◆ **What to produce**:
Find the "Given: Click the country location pin icon" line in the records below and repeat it and every later line exactly, up to the last; do not include pictures.

◆ **Records for the exercise**:
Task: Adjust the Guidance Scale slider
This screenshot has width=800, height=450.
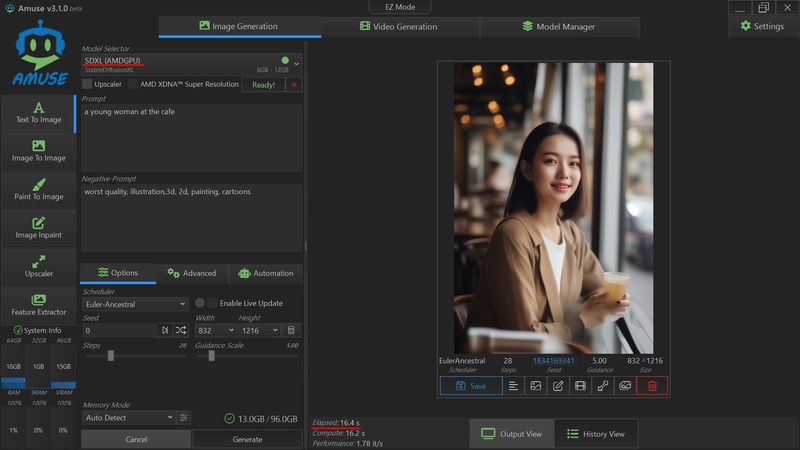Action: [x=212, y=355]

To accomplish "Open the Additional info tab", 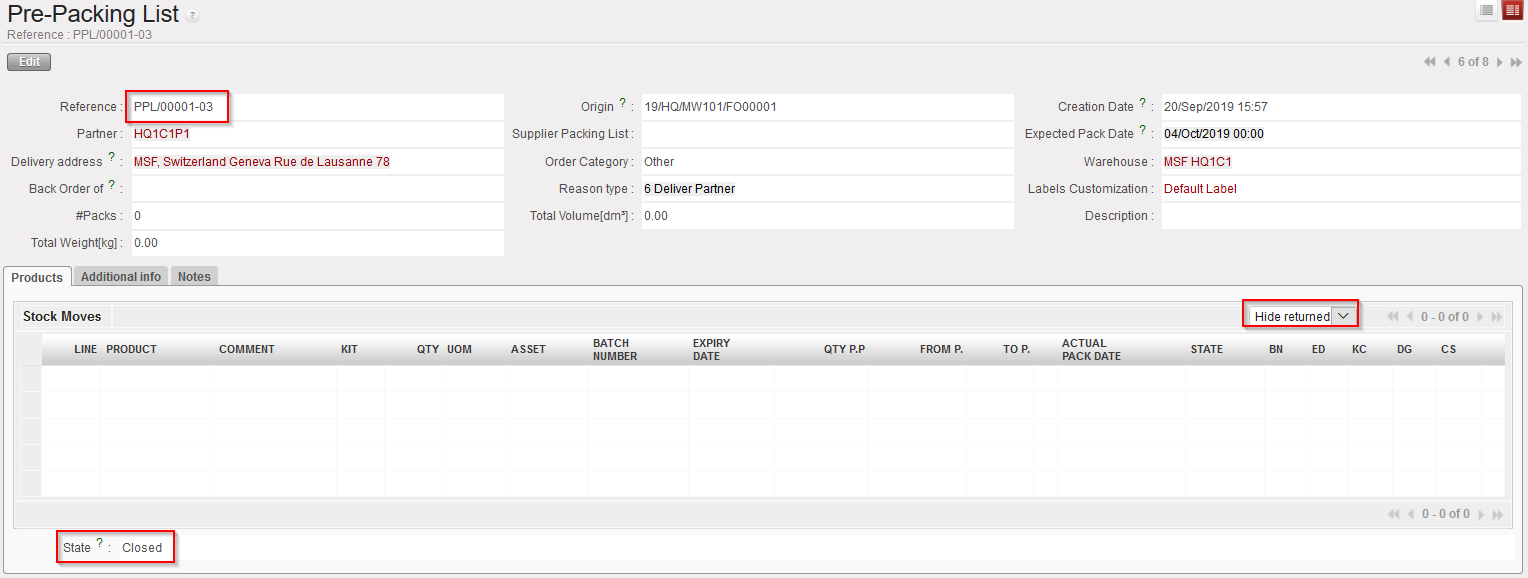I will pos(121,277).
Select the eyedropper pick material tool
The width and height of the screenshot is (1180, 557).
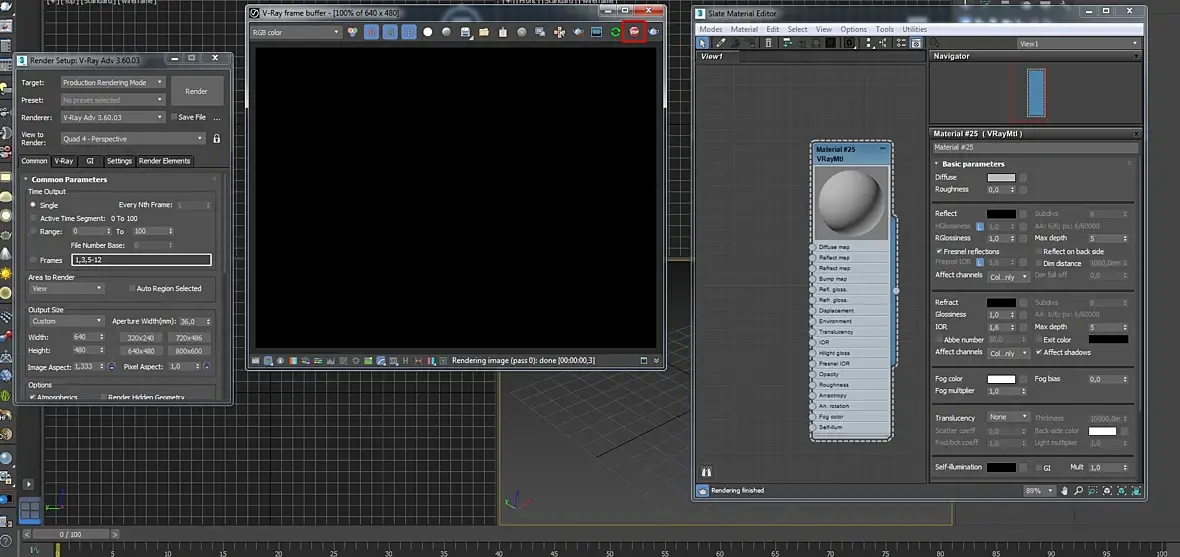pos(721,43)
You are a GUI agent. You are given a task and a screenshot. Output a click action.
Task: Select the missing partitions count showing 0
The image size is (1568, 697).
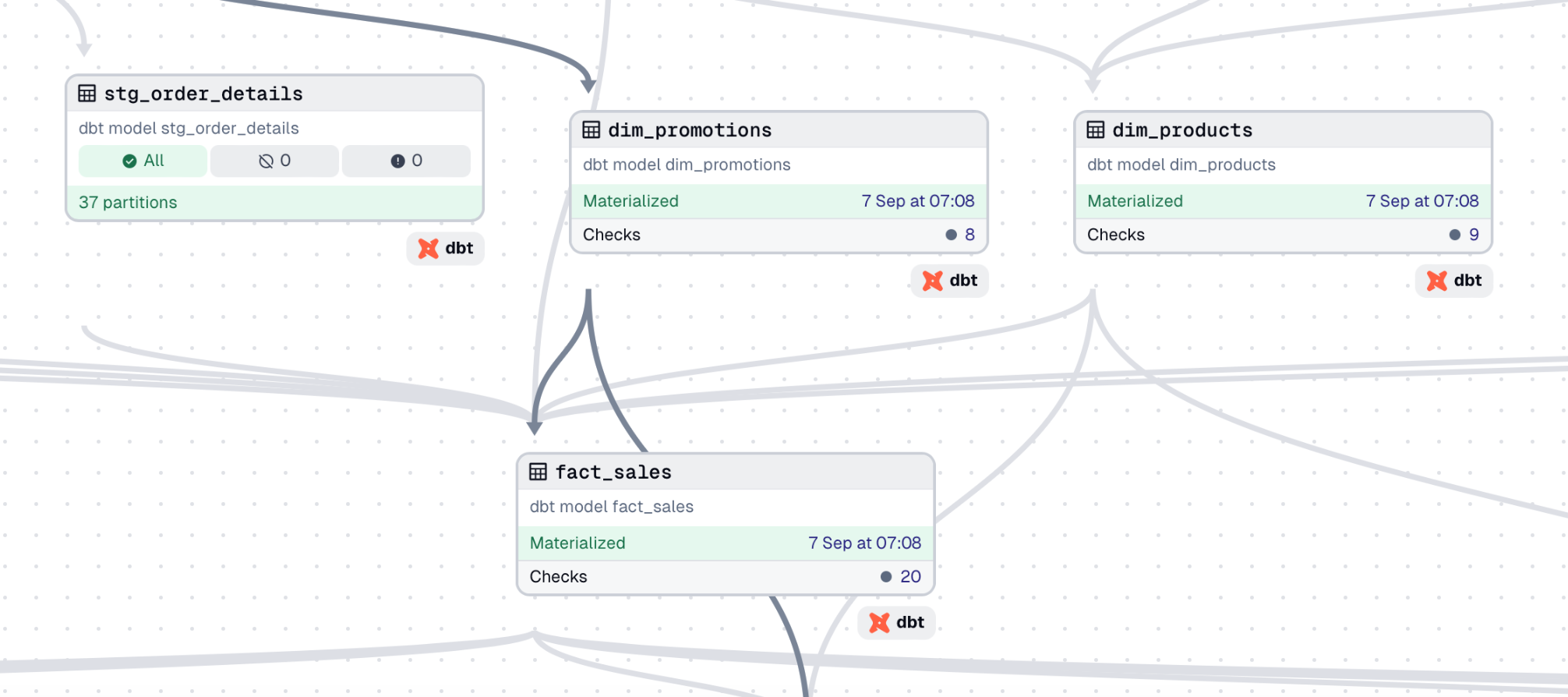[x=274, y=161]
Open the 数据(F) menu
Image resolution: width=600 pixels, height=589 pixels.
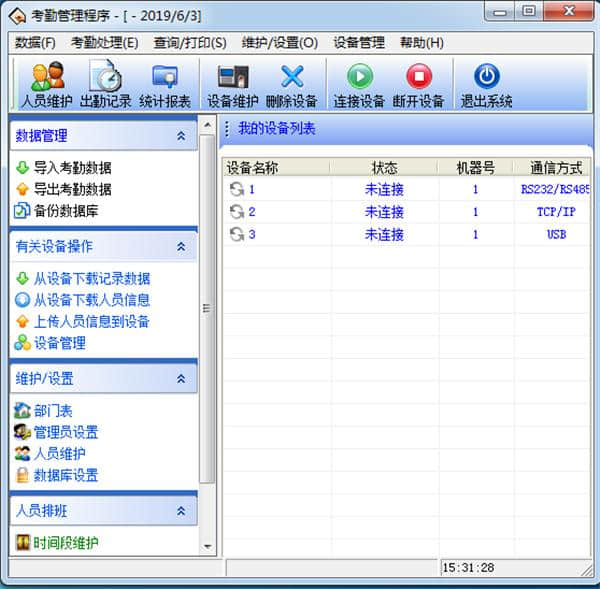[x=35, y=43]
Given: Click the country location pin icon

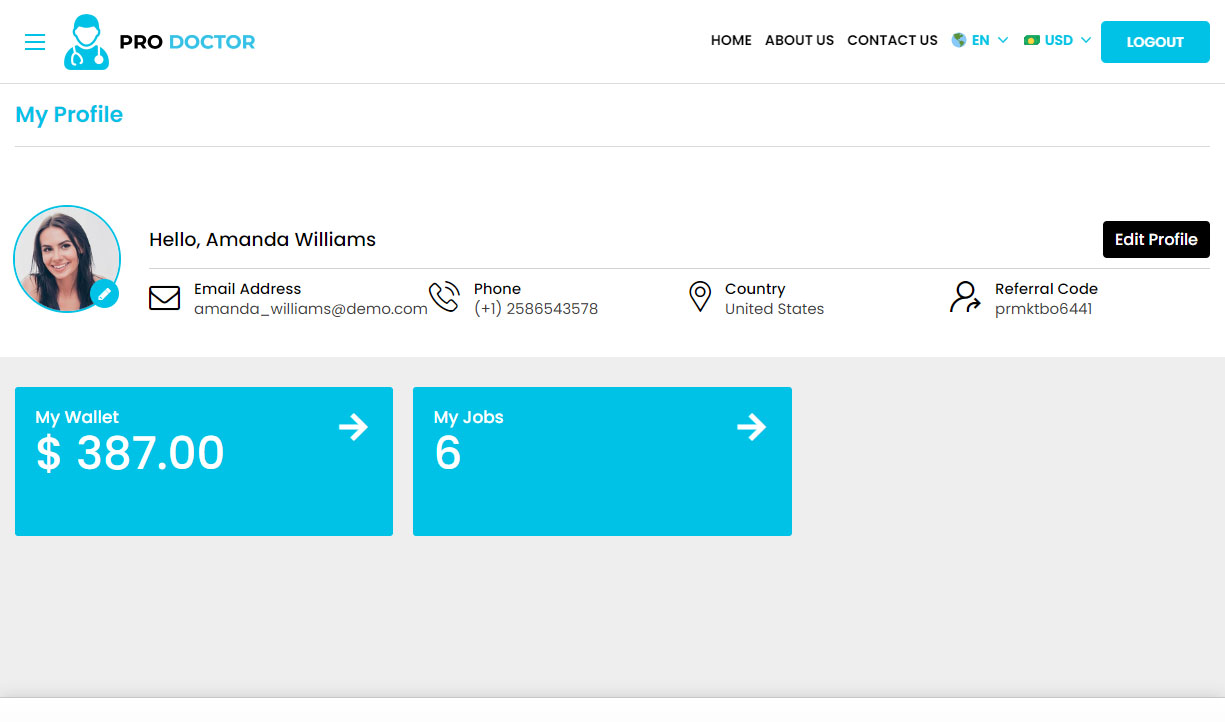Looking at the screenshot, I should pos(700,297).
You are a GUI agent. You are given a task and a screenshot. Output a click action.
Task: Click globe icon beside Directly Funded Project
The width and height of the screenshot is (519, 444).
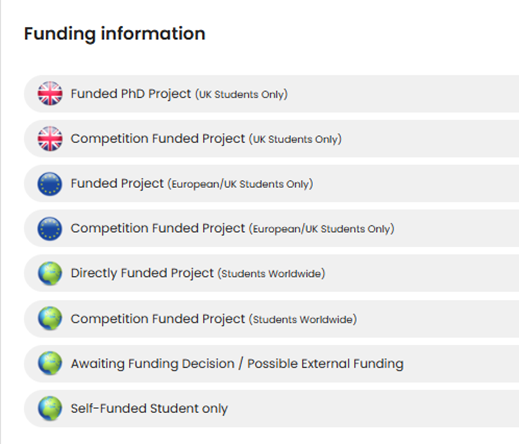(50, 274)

◆ **Reply to the exercise**:
Given: Click the country location pin icon

Looking at the screenshot, I should pos(700,297).
You are a GUI agent. You are given a task and a screenshot. Output a click action.
Task: Click globe icon beside Directly Funded Project
The width and height of the screenshot is (519, 444).
(50, 274)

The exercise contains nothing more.